I suspected that this sergeant at some point had sustained traumatic brain injury (TBI), the so-called signature wound of the wars in Iraq and Afghanistan. I assumed that he was suffering from post traumatic stress disorder (PTSD). I figured that he had done several tours of duty. And I wondered if anyone in his unit had recently been injured or killed.
I actually like to be proven wrong, but I was correct on this horrendous tragedy.
The suspect remains unidentified, but his lawyer, John Browne of Seattle, and an Army official spoke out and were quoted in a story in Thursday’s New York Times. The headline was “Accused G.I. ‘Snapped’ Under Strain, Official Says.”
The Army brass said that the suspect, a 38-year-old married dad of two, had been feeling stressed out as he was doing his fourth combat tour. He had done three tours in Iraq before being dispatched to Afghanistan. These deployments were apparently putting a strain on his marriage.
In addition, the suspect was drinking the night that he went out on his deadly rampage.
According to his lawyer Browne, the suspect during one of his tours had been an accident when his vehicle hit a bomb. He sustained a concussion in that accident.
And Browne also claimed that the suspect had been upset that somebody in his unit had been “gravely injured,” according to Fox News.
I’m not trying to claim that every soldier who with TBI and PTSD goes mad and goes on a killing rampage. But for some service members, the stress and strain is just too much.
There was another special factor in this sergeant’s case. Several news stories have noted that the facility where the suspect had been based, Joint Base Lewis-McChord near Tacoma, Wash., has had numerous incidents of its soldiers committing violent acts.
The base, according to a story in The Colombian, was dubbed the Army’s “most troubled base” by Stars and Stripes newspaper. For example, soldiers from the base were involved in the slayings of three Afghans in separate instances in 2010.
Suicides at the base are on the rise but most importantly, the Army is investigating whether the base’s Madigan Army Medical Center wrongly reversed PTSD diagnoses in soldiers.
That’s the tip of the iceberg in terms of the base’s past problems.

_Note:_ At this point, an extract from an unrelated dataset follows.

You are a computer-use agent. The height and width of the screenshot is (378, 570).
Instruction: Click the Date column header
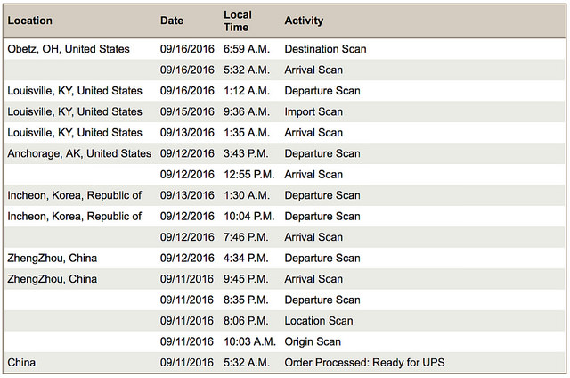pyautogui.click(x=172, y=21)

In 2010 Army specialist Brandon Barrett, a Lewis-McChord soldier, was shot and killed in Salt Lake City after he wounded a cop. That same year an alum of the base, Robert Quinones, held several people hostage in Georgia, saying he needed mental-health treatment.
And this year a man once stationed at Lewis-McChord, Benjamin Barnes, murdered a ranger in Mount Rainier National Park.
Browne said that his client didn’t want to go on another tour of duty. There appear to be obvious reasons why he should not have been redeployed.
The bottom line is that despite what the military says about making a real effort to treat TBI and PTSD in its combat vets, it’s looking more and more like lip service, not action.
And so we have 16 innocent people slaughtered in Afghanistan.